MongoDB and DocumentDB in 10 Minutes — A Practical Primer
MongoDB and AWS DocumentDB are names you hear often, yet it is still hard to grasp what they are and how they differ in one pass. This guide is for readers who know relational databases but find document-oriented NoSQL unfamiliar: from what a document is, through the roles of MongoDB and DocumentDB, API compatibility limits, selection criteria, collections, BSON, and embed-versus-reference modeling—in about ten minutes of reading. It aims for a grounded mental model without hype, and leaves you knowing what to open next in the official docs or a local sandbox.
If you have used relational databases but MongoDB and DocumentDB still feel fuzzy, this article maps the big picture.

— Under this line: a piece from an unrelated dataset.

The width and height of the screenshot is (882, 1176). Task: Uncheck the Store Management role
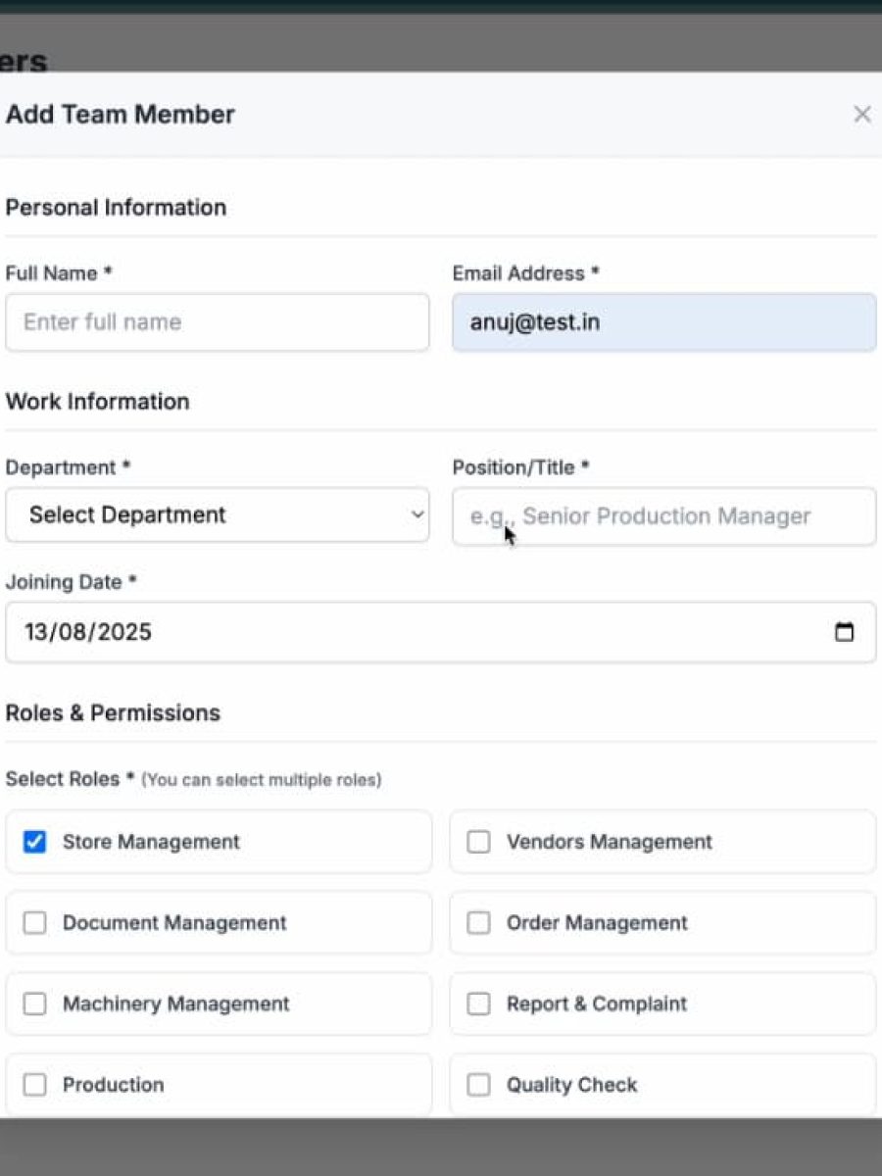click(34, 842)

Expect about ten minutes from start to finish.
Table of contents
- Introduction — what is a “document”?
- Relational vs document databases — key differences
- What is MongoDB?
- What is AWS DocumentDB? (MongoDB-compatible API)
- MongoDB vs AWS DocumentDB — which one?
- Core concepts — collection, document, BSON
- Modeling at a glance — embed vs reference
- Minimal query cheat sheet
- When a document database is a good fit
- Wrap-up — ten-minute summary
1. Introduction — what is a “document”?
Databases such as MySQL and PostgreSQL store data in rows and columns—a table.
Real-world data does not always fit that grid.
Suppose you store user profiles.
- Some users have one phone number
- Some have three
- Some have none
In a relational database you often add another table or fill with NULL.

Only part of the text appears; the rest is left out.